And, indeed, the absurdity of an universal inquiry for twenty years past is such, that no man, whose station has given him opportunities of being acquainted with publick business, could have proposed it, had he not been misled by the vehemence of resentment, or biassed by the secret operation of some motives different from publick good; for it is no less than a proposal for an attempt impossible to be executed, and of which the execution, if it could be effected would be detrimental to the publick.
Were our nation, sir, like some of the inland kingdoms of the continent, or the barbarous empire of Japan, without commerce, without alliances, without taxes, and without competition with other nations; did we depend only on the product of our own soil to support us, and the strength of our own arms to defend us, without any intercourse with distant empire, or any solicitude about foreign affairs, were the same measures uniformly pursued, the government supported by the same revenues, and administered with the same views, it might not be impracticable to examine the conduct of affairs, both foreign and domestick, for twenty years; because every year would afford only a transcript of the accounts of the last.
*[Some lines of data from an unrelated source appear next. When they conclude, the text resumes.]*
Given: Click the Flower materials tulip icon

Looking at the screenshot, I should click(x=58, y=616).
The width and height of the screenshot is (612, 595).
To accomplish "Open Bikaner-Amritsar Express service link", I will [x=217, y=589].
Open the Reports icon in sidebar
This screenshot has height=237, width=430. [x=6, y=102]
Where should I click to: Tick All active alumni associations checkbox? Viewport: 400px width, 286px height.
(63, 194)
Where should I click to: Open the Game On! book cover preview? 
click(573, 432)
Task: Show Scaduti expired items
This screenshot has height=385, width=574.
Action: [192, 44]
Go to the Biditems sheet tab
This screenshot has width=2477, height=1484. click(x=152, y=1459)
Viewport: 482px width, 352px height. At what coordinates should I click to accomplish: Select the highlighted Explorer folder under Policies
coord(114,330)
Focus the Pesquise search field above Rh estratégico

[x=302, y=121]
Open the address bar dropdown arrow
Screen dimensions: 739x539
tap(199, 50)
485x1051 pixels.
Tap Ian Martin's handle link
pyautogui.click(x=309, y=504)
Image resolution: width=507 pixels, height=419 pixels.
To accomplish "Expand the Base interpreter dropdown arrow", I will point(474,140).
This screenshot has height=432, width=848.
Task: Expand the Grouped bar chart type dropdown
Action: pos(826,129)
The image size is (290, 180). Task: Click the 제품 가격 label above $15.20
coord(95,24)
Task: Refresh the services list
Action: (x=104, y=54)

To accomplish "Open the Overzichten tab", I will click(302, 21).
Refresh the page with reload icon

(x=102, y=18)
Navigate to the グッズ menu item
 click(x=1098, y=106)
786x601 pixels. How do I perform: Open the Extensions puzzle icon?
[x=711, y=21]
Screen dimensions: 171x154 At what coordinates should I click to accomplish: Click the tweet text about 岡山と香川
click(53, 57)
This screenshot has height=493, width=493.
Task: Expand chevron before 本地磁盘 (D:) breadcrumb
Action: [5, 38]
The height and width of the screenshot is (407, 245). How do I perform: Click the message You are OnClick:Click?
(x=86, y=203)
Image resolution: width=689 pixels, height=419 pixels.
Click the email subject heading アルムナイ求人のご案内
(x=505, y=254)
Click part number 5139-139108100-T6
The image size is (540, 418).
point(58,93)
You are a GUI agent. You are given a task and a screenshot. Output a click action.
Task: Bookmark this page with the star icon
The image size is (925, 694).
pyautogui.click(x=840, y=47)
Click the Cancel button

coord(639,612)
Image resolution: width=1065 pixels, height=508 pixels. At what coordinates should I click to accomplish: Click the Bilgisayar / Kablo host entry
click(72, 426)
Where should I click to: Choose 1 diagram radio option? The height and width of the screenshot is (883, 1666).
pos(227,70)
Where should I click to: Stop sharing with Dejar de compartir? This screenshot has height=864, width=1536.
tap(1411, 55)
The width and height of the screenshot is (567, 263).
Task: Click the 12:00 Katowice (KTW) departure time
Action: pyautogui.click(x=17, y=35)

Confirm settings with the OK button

But how different is the state of Britain, a nation whose traffick is extended over the earth, whose revenues are every year different, or differently applied, which is daily engaging in new treaties of alliance, or forming new regulations of trade with almost every nation, however distant, which has undertaken the arduous and intricate employments of superintending the interests of all foreign empires, and maintaining the equipoise of the French powers, which receives ambassadors from all the neighbouring princes, and extends its regard to the limits of the world.
In such a nation, every year produces negotiations of peace, or preparations for war, new schemes and different measures, by which expenses are sometimes increased, and sometimes retrenched. In such a nation, every thing is in a state of perpetual vicissitude; because its measures are seldom the effects of choice, but of necessity, arising from the change of conduct in other powers.
Nor is the multiplicity and intricacy of our domestick affairs less remarkable or particular. It is too well known that our debts are great, and our taxes numerous; that our funds, appropriated to particular purposes, are at some times deficient, and at others redundant; and that therefore the money arising from the same imposts, is differently applied in different years. To assert that this fluctuation produces intricacy, may be imagined a censure of those to whose care our accounts are committed; but surely it must be owned, that our accounts are made necessarily less uniform and regular, and such as must require a longer time for a complete examination.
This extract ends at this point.